Sakhi for South Asian Women was proud to be present at the Pakistan Day Parade held on August 1, 2010. Our goal in attending the Pakistani Day Parade this year and in years past has been to raise awareness about free services offered by community-based organizations like Sakhi that help strengthen the South Asian community. We also celebrate our heritage alongside the Pakistani members of our community. Unfortunately, each year our attendance at this event seems to be marked by needless controversy.

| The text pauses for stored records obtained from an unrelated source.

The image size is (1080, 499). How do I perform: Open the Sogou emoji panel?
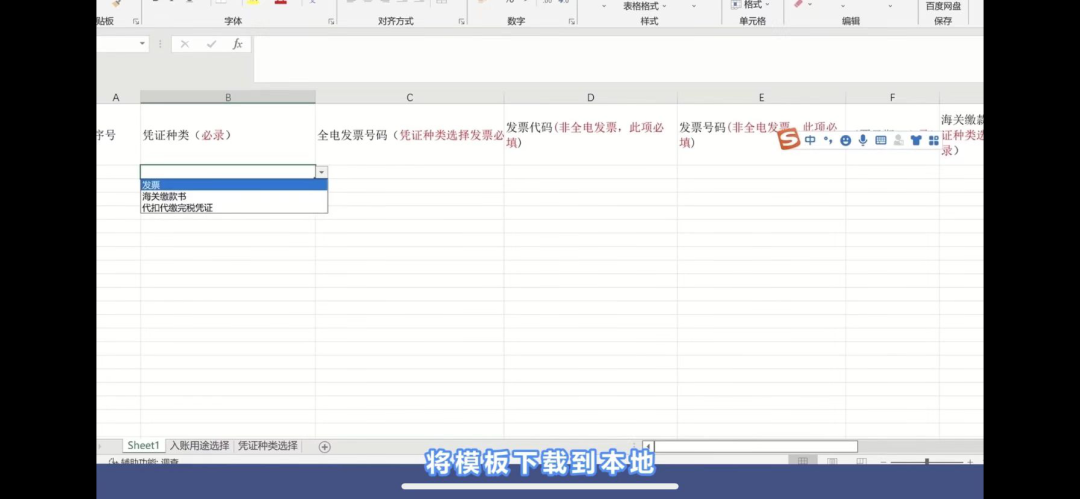coord(846,141)
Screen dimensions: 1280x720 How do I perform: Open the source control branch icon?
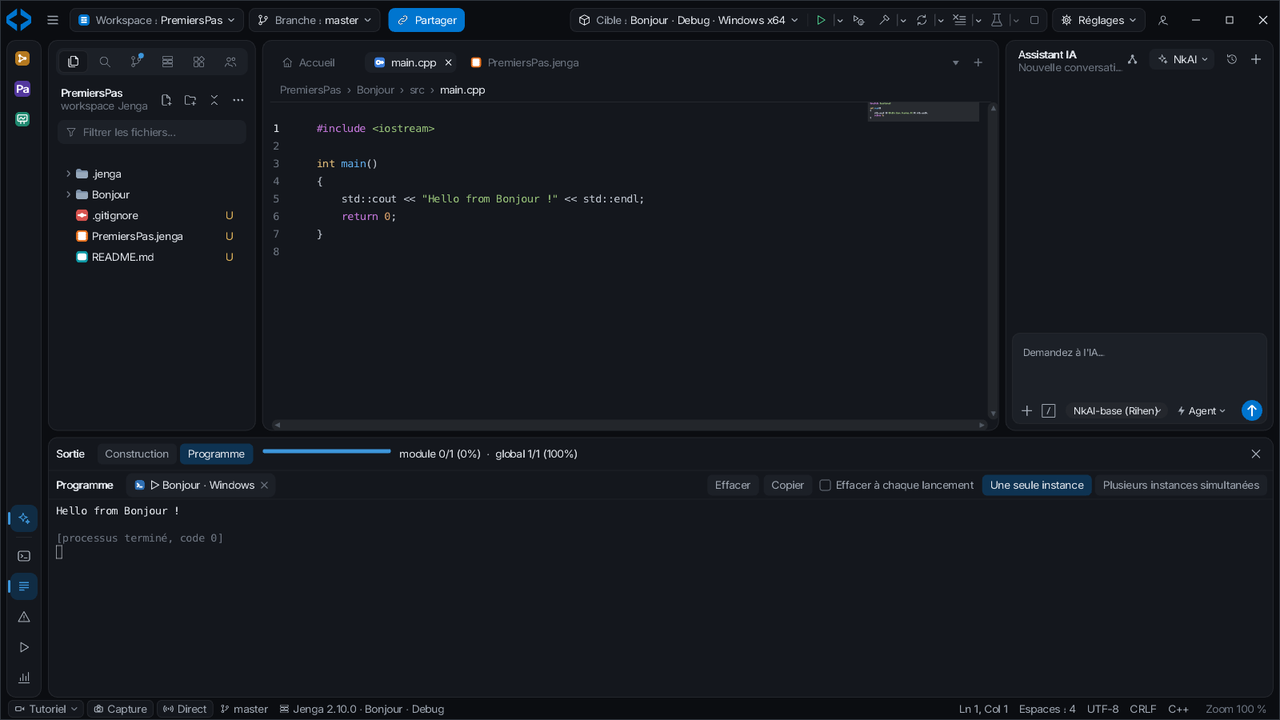coord(136,62)
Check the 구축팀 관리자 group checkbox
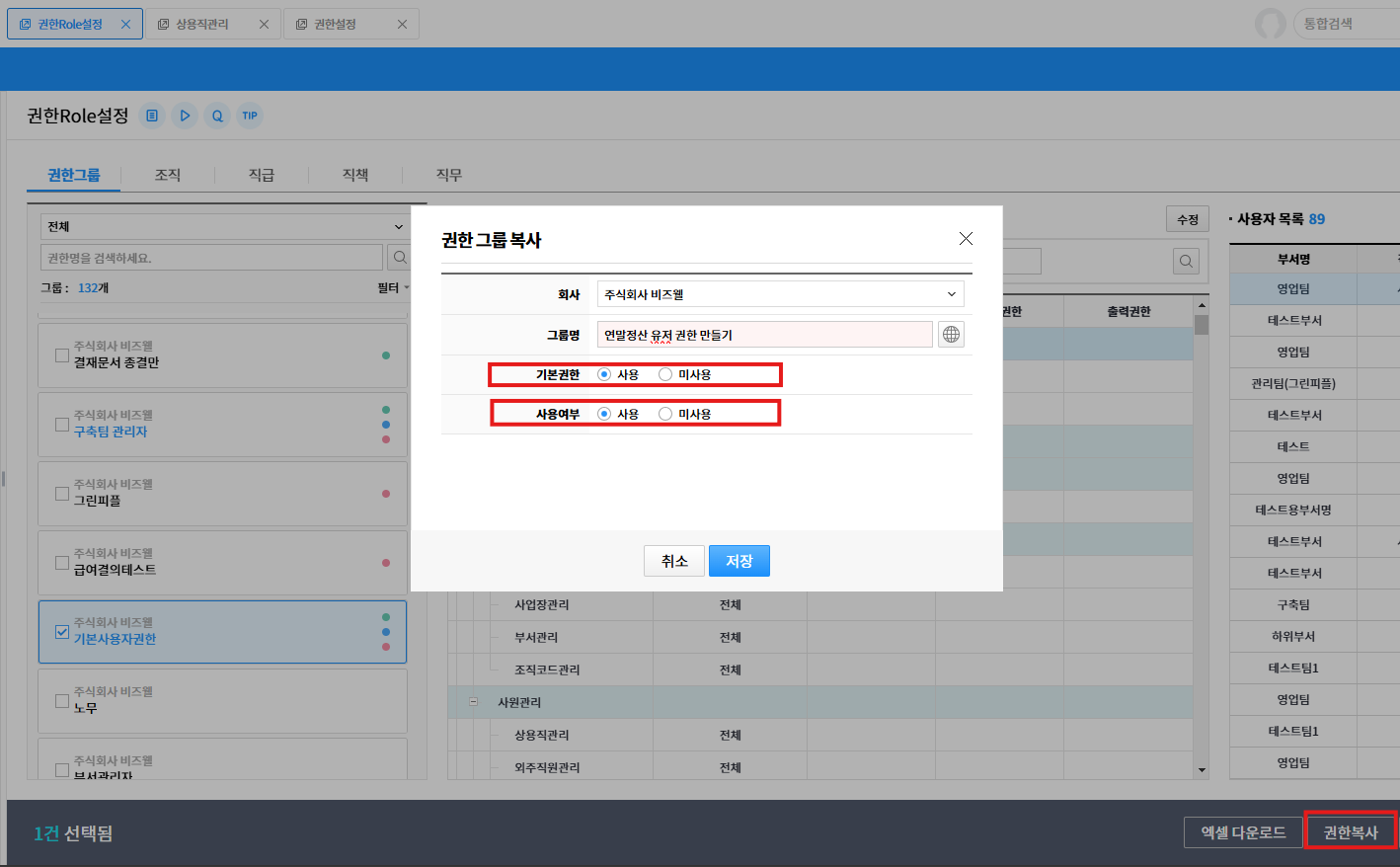The height and width of the screenshot is (867, 1400). click(x=62, y=425)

This year, we were not able to secure official permission to march because we could not afford the $1000 fee required by the Pakistan Day Parade Committee (PDPC), despite the fact that we provide free services to the community. Sakhi volunteers, instead, walked along the parade route on the sidewalks as unofficial participants. We distributed information to the Pakistani community in attendance about services available if women find themselves facing violence in their homes. Having language capacity in major South Asian languages like Hindi, Bengali, Urdu, and Punjabi, we can help overcome the language barriers that can prevent immigrant populations from accessing the rights and opportunities available to them in this country.

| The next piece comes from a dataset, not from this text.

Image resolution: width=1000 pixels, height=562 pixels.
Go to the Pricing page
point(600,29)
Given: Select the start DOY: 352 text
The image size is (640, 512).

The PDPC forces disproportionate fees on non-profit, community-based organizations to march. They seem oblivious to the larger need to advance the status of the entire Pakistani community in New York. Official attendees of the Pakistan Day Parade are dominated by commercial interests. Floats and stalls for businesses, television stations, and telecommunications companies are welcomed. Community organization presence was non-existent. The response to Sakhi’s unofficial presence by the parade-goers themselves – the vibrant and growing Pakistani-American community – was that of friendly appreciation of our work. Community members not only took Sakhi’s information, but also gave us a thumbs-up, congratulated us for our work and even shared their own experiences in this country. In short, the crowd gave us support for tirelessly working for 21 years to end violence in our own communities.
Community-Based Organizations (CBOs) play a central role in establishing the well-being of immigrant populations in the United States. CBOs such as Sakhi, Turning Point, SAYA, and SALGA all have varying missions but we each work towards the advancement of our communities. Despite our work however, the South Asian community, including the Pakistani community remains an underserved population in need. It is also one of the most scrutinized communities in the United States in the context of 9-11. Collectively, we are all working to fill the gap in services for our communities while at the same time presenting our expertise about our communities’ needs to the institutions of power that govern our lives in New York and the country.

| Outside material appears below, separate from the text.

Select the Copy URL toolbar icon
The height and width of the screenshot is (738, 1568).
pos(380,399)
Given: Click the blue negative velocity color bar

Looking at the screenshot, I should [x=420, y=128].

At Sakhi our pool of staff, board members, interns, and volunteers, and the women we serve includes a strong mix of Pakistanis. We feel the pain alongside Pakistani and Muslim communities as they receive unfair criticism, scrutiny, and persecution in the wake of terrorist attacks by extremists. Pakistanis are a vibrant and growing community here in New York. We celebrate the diverse heritage of the Pakistani people in the United States.
No matter what the reasons behind the PDPC’s decision to exclude community-based organizations from marching, the end result is detrimental to us all. The Pakistan Day Parade is a once-a-year unmatched gathering of Pakistani families that allows for important messaging to the community. Requiring payment from community-based organizations simply to march and share information overlooks the fact that non-profits use their limited resources to provide free services and support to our communities — and not to generate profits. We inform women about their rights in this country. We help them to find safety. We employ many in the South Asian community. We offer internships and volunteer opportunities for our young people, preparing them for the real world job market. We hope that the PDPC in the future will rejoice with us in the accomplishments we have worked toward for the past 21 years and recognize that together, can empower the South Asian community as a whole.